The axle is a solid piece just like on old cheap bolt on wheels. The coloured washers sit in the dropout slots and are functional and neccessary. Anything you want to bolt to the axle goes over these washers and the big chrome nut sits on top, sandwiching the accessory. The manual shows fender mounts attached this way, so I'd guess a trailer mount would be fine, as long as it will fit over the axle.

Drew


----------



## jcc456 (Mar 5, 2007)

*Thanks*

I think I have found a couple of bikes that have drilled out slots that I can use for rigging the trailer hitch if the axle does not have enough thread distance.

Looking at a Giant Seek I and a Rocky mountain Metropolis

Thanks for your help.


----------



## jcc456 (Mar 5, 2007)

*Thanks*

I think I have found a couple of bikes that have drilled out slots that I can use for rigging the trailer hitch if the axle does not have enough thread distance.

Looking at a Giant Seek I and a Rocky mountain Metropolis

Thanks for your help.


----------



## jcc456 (Mar 5, 2007)

*Thanks*

I think I have found a couple of bikes that have drilled out slots that I can use for rigging the trailer hitch if the axle does not have enough thread distance.

Looking at a Giant Seek I and a Rocky mountain Metropolis

Thanks for your help.


----------



## jcc456 (Mar 5, 2007)

*Thanks*

I think I have found a couple of bikes that have drilled out slots that I can use for rigging the trailer hitch if the axle does not have enough thread distance.

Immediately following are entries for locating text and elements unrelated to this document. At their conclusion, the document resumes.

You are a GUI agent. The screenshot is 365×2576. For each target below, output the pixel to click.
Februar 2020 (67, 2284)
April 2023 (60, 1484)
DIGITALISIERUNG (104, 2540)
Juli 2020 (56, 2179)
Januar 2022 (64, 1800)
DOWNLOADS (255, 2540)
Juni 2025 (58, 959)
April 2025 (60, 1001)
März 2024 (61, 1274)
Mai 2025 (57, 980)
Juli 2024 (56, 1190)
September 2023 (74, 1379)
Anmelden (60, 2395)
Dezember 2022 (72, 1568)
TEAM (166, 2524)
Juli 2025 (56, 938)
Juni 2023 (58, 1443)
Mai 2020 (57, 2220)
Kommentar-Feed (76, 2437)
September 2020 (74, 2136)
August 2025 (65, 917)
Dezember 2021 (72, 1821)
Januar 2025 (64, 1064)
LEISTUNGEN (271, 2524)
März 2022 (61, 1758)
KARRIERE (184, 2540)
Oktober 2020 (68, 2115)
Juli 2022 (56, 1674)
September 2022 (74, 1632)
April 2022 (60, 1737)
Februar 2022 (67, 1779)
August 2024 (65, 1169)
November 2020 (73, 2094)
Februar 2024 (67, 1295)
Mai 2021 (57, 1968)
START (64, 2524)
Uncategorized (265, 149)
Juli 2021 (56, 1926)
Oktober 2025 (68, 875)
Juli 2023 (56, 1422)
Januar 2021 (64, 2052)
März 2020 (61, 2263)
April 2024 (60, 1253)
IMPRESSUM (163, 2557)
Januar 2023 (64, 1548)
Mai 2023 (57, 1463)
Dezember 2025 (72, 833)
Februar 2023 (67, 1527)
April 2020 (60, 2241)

Looking at a Giant Seek I and a Rocky mountain Metropolis

Thanks for your help.


----------



## Doppler9000 (Apr 7, 2009)

Thank you, thank you, thank you, thank you.


----------



## jcc456 (Mar 5, 2007)

*No idea how that happened*

Ooops...

Anyways to post an update...

Most frames with a flat drop out area will have enough clearance for the chariot hitch adaptor to fit over the axle bolt. Had to go to a couple of shops before I found the bike I wanted and ended up with a Giant Seek 1.


----------